Credit notes are also tax documents, and must include:

It is important to note that credit notes as described above are issued by the Broker. From the Booking System and Seller's perspective the refund has been issued, and the above suggestion does not permit Booking Systems / Sellers to retain credit on Customer's accounts for bookings made via the Open Booking API, which are guest bookings (unless bookings are made via the Customer Accounts API, which are bookings on account).

All of the above implies two concrete alternative approaches, that perhaps should be included in the guidance (or the spec itself):

  1. Invoice Regeneration: Generate a tax invoice upon a successful B call, and regenerate the tax invoice at each cancellation so that it remains accurate, implicitly voiding the previous invoices; separately, provide receipts for payments and refunds (such as the default Stripe payment and refund email receipts)
    • Invoices and receipts are separate documents (though a single invoice document could be marked as "Paid" and include refunded items to also serve as a very basic receipt)
    • Closest to the "regeneration" approach of the current spec
    • Likely adequate for Business-to-Consumer, but not adequate for Business-to-Business
    • "Regeneration" allows a consumer to get an up-to-date VAT invoice, which is their legal right, but is not sufficient for B2B (as it would likely not play well with accounting systems), and therefore the storing of previous versions of regenerated invoices is unnecessary.
    • Simple to implement (e.g with Stripe)
  2. Invoices and Credit Notes: Generate a tax invoice that also serves as a payment receipt upon a successful B call, and issue a Credit Note that also serves as a refund receipt for each cancellation.
    • Invoices and receipts are combined into one document
    • Best practice
    • Suitable for B2C and B2B
    • Requires more work to implement

Note these suggested changes only impact Brokers that have implemented this specification, and do not impact Booking Systems.
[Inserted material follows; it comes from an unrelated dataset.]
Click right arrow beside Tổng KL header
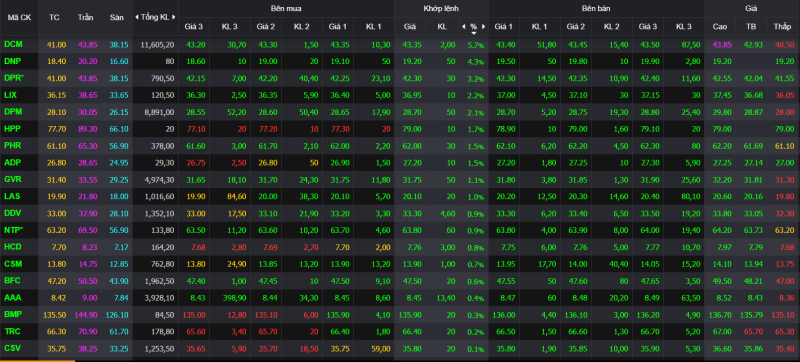This screenshot has height=362, width=800. point(174,17)
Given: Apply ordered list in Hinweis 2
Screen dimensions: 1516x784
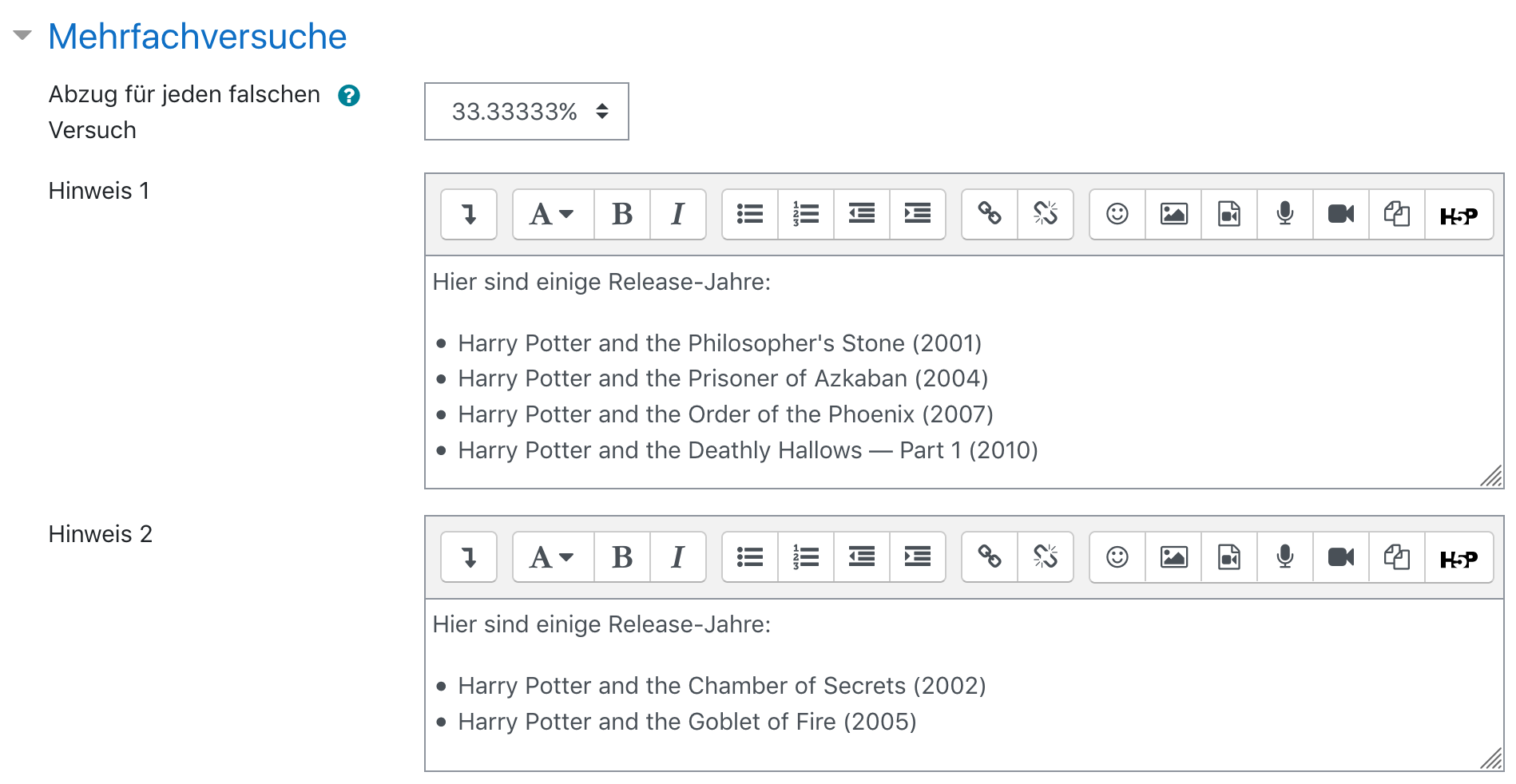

Additionally perhaps guidance (outside of the spec) should be provided for the diagram referenced in "7.1 Roles and responsibilities overview", for Brokers that want to represent these concepts internally using JSON-LD, e.g:

1. Invoice Regeneration

{
  "@type": "Order",
  ...
  "partOfInvoice": {
    "@type": "Invoice",
    "url": "https://example.com/invoice/1233" // Latest regenerated tax invoice; *not* a payment receipt (though could be a "paid" invoice)
  }
}

2. Invoices and Credit Notes

{
  "@type": "Order",
  ...
  "partOfInvoice": {
    "@type": "Invoice",
    "url": "https://example.com/invoice/1233", // Tax invoice that may also serve as a payment receipt
    "referencedByCreditNote": [ // Array of credit notes that may also serve as refund receipts, one for each partial refund
      {
        "@type": "CreditNote",
        "url": "https://example.com/credit-note/1233" // Credit note that may also serve as a refund receipt
      }
    ]
  }
}
nathansalter commented 1 year ago

This is an interesting question, as I can imagine several workflows (such as exists with Playfinder) where the entity you are dealing with is explicitly Playfinder (the Broker) rather than the Bookteq Account (Booking System). In this case it would seem to be difficult to fully encapsulate the relationship between the two entities and Invoice generation (as in our case) is not always necessary.

In the case where you're interacting directly with the Booking System via the Broker, a Receipt or Invoice at B seems like a decent approach, regenerating when order changes happen. I fully believe however that this should be downgraded from a MUST to a SHOULD or RECOMMENDED, as it won't always be required.